Endormi à l'interrupteur
Le scandale du forex, qui survient quelques années seulement après l'énorme honte de la fixation du Libor, a suscité une inquiétude accrue quant au fait que les autorités réglementaires se soient encore endormies au commutateur.
Le scandale du Libor-fixing a été mis au jour après que certains journalistes ont détecté des similitudes inhabituelles dans les taux fournis par les banques pendant la crise financière de 2008. La question du taux de référence du forex a été mise en lumière pour la première fois en juin 2013, après que Bloomberg News ait signalé des hausses de prix suspectes autour de la correction de 16 heures.
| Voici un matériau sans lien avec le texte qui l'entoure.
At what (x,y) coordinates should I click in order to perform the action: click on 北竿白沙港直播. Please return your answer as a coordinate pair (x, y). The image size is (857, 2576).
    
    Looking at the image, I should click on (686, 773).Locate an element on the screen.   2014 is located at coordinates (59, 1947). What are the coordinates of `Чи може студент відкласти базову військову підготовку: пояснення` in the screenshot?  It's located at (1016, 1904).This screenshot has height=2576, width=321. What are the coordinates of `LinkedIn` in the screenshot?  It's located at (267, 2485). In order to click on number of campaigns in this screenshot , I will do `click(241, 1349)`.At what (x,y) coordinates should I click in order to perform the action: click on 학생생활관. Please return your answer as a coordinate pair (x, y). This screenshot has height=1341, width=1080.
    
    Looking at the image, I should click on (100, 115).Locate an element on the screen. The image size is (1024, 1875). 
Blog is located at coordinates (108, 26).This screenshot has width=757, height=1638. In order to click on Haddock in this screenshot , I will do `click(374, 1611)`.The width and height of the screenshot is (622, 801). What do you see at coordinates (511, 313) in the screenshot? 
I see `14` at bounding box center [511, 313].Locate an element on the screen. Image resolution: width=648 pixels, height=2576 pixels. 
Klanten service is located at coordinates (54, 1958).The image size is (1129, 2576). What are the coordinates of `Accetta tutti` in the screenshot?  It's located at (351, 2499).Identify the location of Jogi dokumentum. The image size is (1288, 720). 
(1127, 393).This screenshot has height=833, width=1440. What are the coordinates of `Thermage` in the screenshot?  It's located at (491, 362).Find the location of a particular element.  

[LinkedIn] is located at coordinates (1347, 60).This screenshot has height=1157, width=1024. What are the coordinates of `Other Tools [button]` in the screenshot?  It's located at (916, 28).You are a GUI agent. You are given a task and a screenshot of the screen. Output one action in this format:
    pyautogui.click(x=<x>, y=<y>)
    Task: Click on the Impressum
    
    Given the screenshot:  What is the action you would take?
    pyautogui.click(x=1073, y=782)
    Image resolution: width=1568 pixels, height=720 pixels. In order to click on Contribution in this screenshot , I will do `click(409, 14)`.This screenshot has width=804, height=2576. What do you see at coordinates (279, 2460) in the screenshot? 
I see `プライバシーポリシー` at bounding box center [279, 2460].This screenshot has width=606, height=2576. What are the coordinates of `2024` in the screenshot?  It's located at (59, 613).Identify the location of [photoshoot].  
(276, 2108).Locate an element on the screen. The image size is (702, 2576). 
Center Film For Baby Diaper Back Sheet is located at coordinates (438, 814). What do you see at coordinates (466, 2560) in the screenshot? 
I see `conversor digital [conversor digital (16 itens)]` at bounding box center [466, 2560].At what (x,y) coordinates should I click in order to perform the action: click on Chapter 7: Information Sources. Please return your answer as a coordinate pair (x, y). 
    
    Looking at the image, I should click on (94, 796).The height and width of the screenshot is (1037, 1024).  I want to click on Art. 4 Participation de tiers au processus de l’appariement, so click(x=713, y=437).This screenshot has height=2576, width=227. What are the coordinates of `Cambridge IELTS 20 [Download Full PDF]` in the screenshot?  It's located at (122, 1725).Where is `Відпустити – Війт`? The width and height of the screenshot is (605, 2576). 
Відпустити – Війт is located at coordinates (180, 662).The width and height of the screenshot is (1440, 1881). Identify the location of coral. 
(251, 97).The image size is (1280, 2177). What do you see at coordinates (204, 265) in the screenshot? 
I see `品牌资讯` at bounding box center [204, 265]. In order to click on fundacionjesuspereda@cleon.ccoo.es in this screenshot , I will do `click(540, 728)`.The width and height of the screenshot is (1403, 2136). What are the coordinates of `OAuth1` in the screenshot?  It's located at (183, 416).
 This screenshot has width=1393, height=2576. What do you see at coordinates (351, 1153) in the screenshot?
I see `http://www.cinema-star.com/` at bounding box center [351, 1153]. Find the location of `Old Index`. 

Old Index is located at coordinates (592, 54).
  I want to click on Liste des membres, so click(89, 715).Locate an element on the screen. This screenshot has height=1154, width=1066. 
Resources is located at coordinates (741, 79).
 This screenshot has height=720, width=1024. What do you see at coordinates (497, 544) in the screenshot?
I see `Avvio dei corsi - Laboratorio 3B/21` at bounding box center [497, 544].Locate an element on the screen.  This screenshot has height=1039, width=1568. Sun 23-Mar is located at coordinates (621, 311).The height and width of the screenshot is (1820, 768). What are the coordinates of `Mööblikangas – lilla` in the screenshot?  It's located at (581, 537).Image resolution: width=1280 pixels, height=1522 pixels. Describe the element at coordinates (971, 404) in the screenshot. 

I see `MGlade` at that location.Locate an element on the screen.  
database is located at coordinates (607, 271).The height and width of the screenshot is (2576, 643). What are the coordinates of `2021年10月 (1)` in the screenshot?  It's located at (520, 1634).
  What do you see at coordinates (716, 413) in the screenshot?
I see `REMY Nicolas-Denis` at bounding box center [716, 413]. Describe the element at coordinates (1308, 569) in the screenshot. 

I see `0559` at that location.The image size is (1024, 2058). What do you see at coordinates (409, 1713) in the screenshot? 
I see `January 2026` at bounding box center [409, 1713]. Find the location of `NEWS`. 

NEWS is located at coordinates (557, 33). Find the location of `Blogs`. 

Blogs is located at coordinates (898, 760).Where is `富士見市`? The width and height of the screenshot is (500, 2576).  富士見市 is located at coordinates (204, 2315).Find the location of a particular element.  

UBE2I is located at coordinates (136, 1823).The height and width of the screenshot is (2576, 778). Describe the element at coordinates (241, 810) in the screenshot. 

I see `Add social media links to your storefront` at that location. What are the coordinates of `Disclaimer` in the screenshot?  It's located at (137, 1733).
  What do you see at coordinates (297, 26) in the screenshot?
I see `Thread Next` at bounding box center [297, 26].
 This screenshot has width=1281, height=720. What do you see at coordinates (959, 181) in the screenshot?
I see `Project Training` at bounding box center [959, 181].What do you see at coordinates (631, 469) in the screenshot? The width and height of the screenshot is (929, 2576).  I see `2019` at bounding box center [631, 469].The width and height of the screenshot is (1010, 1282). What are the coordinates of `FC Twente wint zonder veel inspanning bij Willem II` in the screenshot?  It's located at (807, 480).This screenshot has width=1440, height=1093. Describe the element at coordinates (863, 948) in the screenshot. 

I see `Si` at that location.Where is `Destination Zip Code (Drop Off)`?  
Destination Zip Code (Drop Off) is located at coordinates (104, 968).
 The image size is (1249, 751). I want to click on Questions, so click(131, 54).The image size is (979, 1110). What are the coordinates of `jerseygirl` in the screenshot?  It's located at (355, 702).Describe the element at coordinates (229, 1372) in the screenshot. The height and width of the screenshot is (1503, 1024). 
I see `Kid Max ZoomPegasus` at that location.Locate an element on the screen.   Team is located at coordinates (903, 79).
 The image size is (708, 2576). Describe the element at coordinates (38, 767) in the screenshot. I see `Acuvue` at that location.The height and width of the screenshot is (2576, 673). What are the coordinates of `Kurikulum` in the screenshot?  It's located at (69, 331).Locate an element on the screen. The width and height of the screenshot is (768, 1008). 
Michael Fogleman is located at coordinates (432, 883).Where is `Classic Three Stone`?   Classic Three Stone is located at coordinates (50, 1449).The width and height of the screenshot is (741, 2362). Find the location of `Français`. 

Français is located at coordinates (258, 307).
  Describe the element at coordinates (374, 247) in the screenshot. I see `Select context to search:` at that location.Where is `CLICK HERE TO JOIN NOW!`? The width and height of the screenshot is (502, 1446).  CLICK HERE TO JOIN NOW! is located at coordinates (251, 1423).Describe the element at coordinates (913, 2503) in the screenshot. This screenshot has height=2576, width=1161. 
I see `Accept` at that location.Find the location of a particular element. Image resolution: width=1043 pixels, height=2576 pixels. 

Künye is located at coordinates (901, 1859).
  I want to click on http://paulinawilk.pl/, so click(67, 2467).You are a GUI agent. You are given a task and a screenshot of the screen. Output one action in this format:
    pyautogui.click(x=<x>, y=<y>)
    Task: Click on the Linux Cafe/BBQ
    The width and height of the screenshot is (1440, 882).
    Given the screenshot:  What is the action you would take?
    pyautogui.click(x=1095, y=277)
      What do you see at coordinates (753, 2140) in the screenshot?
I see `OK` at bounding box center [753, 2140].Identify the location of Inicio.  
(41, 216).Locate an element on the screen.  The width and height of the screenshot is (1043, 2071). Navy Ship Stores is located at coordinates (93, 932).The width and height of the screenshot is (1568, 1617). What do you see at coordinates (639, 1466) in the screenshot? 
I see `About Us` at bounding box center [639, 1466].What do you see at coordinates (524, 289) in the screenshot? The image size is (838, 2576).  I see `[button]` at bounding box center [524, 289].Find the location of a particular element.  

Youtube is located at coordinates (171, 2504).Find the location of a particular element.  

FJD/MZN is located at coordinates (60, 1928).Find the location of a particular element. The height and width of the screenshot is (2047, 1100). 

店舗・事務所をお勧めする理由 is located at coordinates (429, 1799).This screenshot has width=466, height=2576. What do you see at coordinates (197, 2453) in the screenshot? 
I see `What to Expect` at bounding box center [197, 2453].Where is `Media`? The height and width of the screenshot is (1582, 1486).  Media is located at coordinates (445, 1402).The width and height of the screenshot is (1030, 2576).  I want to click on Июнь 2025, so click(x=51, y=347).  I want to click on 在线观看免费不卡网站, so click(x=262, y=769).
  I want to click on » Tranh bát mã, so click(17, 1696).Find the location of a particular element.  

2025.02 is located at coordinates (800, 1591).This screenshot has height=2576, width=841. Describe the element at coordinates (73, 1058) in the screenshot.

Les journalistes de Bloomberg ont analysé les données sur une période de deux ans et ont découvert que le dernier jour de bourse du mois, une poussée soudaine (d'au moins 0, 2%) s'est produite avant 16 heures aussi souvent que 31% du temps, suivie d'une inversion rapide. Alors que ce phénomène a été observé pour 14 paires de devises, l'anomalie s'est produite environ la moitié du temps pour les paires de devises les plus courantes comme l'euro-dollar. Il convient de noter que les taux de change de fin de mois ont une importance accrue car ils constituent la base de la détermination de la valeur liquidative de fin de mois pour les fonds et autres actifs financiers.
L'ironie du scandale du forex est que les responsables de la Banque d'Angleterre étaient conscients des préoccupations concernant la manipulation du taux de change dès 2006. Des années plus tard, en 2012, des responsables de la Banque d'Angleterre auraient déclaré aux traders en devises que le partage d'informations sur les commandes des clients en attente n'était pas inapproprié parce que cela aiderait à réduire la volatilité du marché.
Des répercussions croissantes
Au moins une douzaine de régulateurs - dont la Financial Conduct Authority du Royaume-Uni, l'Union européenne, le ministère américain de la Justice et la Commission suisse de la concurrence - enquêtent sur ces allégations de collusion et de manipulation des taux par les commerçants de forex. Plus de 20 commerçants, dont certains étaient employés par les plus grandes banques impliquées dans le forex comme Deutsche Bank (NYSE: DB), Citigroup (NYSE: C) et Barclays, ont été suspendus ou licenciés à la suite d'enquêtes internes.
Avec la Banque d'Angleterre entraînée dans un deuxième scandale de manipulation des taux, la question est considérée comme un test sévère du leadership du gouverneur de la Banque d'Angleterre, Mark Carney. Carney a pris la tête de la BOE en juillet 2013, après avoir été acclamé dans le monde entier pour son habile pilotage de l'économie canadienne en tant que gouverneur de la Banque du Canada de 2008 à la mi-2013.
The Bottom Line
Le scandale de la manipulation des taux met en évidence le fait que malgré sa taille et son importance, le marché des changes reste le moins réglementé et le plus opaque de tous les marchés financiers. Comme le scandale du Libor, il remet également en question la sagesse de permettre que des taux qui influencent la valeur de billions de dollars d'actifs et d'investissements soient fixés par une coterie chaleureuse de quelques individus. Les solutions potentielles telles que la proposition de l'Allemagne de transférer les échanges de forex vers des bourses réglementées s'accompagnent de leurs propres défis. Bien qu'aucun des commerçants ou de leurs employeurs n'ait été accusé d'actes répréhensibles dans le scandale du forex à ce jour, des sanctions sévères pourraient être prévues pour les pires contrevenants. Alors que les bilans des plus grands acteurs du forex sur le marché interbancaire pourront facilement absorber ces amendes, les dommages causés par ces scandales à la confiance des investisseurs dans des marchés justes et transparents pourraient durer plus longtemps.